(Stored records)
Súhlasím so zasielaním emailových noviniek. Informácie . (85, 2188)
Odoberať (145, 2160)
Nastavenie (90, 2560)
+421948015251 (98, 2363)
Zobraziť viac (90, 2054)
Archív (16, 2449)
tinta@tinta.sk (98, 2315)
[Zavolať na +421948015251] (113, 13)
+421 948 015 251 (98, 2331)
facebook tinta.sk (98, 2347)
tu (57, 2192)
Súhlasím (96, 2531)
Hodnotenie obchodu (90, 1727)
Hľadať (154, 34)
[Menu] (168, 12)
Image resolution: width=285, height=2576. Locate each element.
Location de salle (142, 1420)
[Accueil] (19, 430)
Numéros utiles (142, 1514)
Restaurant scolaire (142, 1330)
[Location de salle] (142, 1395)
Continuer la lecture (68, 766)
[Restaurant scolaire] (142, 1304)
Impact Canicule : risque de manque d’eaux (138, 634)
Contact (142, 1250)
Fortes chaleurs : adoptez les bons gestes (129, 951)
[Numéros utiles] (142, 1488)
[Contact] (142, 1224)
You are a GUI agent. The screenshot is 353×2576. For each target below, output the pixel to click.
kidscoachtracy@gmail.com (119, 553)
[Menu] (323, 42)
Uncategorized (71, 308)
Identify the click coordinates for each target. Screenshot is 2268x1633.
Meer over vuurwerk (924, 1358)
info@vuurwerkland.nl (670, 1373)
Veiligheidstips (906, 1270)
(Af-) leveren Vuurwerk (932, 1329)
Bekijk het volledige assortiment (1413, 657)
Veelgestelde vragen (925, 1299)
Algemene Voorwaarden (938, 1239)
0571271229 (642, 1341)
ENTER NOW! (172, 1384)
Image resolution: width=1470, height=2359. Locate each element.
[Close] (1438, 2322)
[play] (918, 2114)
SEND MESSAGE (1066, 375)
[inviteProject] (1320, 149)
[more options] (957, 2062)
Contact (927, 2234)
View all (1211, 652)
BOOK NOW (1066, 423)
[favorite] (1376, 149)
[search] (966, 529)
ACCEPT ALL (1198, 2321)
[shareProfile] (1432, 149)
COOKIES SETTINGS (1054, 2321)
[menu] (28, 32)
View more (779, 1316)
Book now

◆ **WHAT YOU SHOULD DO**: Using the entries above, say how many lines contain the string "each"; the number is the full reply.

◆ **RESULT OF THIS EXERCISE**: 4